Gabriel García con su libro en la cabeza 
- En suma, la influencia más fuerte que has recibido, más fuerte que cualquiera otra adquirida en tu formación literaria, es la que proviene de tu identidad cultural y geográfica. La del Caribe. Es tu mundo, y el mundo que expresas. ¿Cómo se traduce esa influencia en tus libros?

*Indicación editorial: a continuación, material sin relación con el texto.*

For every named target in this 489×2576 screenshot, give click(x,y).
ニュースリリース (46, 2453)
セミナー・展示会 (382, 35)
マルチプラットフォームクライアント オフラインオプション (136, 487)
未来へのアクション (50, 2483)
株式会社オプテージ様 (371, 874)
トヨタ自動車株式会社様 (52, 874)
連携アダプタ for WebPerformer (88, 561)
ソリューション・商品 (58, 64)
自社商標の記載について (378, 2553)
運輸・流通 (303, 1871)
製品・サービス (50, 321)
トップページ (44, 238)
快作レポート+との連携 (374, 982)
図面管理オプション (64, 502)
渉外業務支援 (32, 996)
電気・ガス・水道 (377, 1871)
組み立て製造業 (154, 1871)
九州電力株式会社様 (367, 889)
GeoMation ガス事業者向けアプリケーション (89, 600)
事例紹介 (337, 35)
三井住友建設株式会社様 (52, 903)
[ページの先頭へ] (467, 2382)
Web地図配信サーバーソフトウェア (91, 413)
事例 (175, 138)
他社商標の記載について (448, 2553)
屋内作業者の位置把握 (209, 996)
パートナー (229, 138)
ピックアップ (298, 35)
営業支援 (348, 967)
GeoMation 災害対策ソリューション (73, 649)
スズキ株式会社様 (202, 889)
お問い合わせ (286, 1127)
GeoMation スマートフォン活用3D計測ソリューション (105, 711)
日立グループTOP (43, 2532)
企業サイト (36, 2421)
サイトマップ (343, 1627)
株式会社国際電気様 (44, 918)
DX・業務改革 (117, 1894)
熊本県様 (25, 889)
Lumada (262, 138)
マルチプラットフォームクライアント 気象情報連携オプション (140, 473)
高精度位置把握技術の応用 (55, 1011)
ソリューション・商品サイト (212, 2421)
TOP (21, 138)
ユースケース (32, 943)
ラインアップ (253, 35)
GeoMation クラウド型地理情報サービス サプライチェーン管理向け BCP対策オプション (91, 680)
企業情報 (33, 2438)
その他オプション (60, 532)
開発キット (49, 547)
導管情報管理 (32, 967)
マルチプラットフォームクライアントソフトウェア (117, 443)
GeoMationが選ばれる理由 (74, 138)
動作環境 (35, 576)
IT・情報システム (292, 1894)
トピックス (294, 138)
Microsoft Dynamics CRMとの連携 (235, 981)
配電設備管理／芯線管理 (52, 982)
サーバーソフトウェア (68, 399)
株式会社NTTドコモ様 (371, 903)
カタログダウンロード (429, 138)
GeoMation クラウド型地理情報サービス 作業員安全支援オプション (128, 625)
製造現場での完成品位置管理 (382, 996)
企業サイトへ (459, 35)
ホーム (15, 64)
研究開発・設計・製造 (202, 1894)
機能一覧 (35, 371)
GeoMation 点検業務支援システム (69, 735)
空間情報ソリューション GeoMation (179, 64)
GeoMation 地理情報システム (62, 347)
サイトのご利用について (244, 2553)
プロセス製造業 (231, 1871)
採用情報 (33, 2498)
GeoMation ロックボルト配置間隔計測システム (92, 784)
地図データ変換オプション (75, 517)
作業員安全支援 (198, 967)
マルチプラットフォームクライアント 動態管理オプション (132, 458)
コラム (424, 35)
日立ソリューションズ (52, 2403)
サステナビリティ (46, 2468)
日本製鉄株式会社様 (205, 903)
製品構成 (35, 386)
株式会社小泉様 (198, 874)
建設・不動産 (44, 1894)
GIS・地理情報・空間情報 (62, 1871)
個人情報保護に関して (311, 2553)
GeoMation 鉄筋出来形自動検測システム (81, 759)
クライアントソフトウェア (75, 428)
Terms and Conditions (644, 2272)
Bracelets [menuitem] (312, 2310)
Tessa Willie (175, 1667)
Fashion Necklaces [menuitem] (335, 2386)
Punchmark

- Yo creo que el Caribe me enseñó a ver la realidad de otra manera, a aceptar los elementos sobrenaturales como algo que forma parte de nuestra vida cotidiana. El Caribe es un mundo distinto cuya primera obra de literatura mágica es el Diario de Cristóbal Colón, libro que habla de plantas fabulosas y de mundos mitológicos. Sí, la historia del Caribe está llena de magia, una magia traída por los esclavos negros de Africa, pero también por los piratas suecos, holandeses e ingleses, que eran capaces de montar un teatro de ópera en Nueva Orleans y llenar de diamantes las dentaduras de las mujeres. La síntesis humana y los contrastes que hay en el Caribe no se ven en otro lugar del mundo. Conozco todas sus islas: mulatas color de miel, con ojos verdes y pañoletas doradas en la cabeza; chinos cruzados de indios que lavan ropa y venden amuletos; hindúes verdes que salen de sus tiendas de marfiles para cagarse en la mitad de la calle; pueblos polvorientos y ardientes cuyas casas las desbaratan los ciclones, y por otro lado rascacielos de vidrios solares y un mar de siete colores. Bueno, si empiezo a hablar del Caribe no hay manera de parar. No sólo es el mundo que me enseñó a escribir, sino también la única región donde yo no me siento extranjero.
- ¿Cuál es el personaje más sorprendente que has conocido?
- Mercedes, mi esposa.” (con esto me ha ganado para siempre: ¡que romántico!
)
Con este libro, ya tengo 6 libros escritos en español, para el reto : 25 libros escritos en español. ¡Yupi!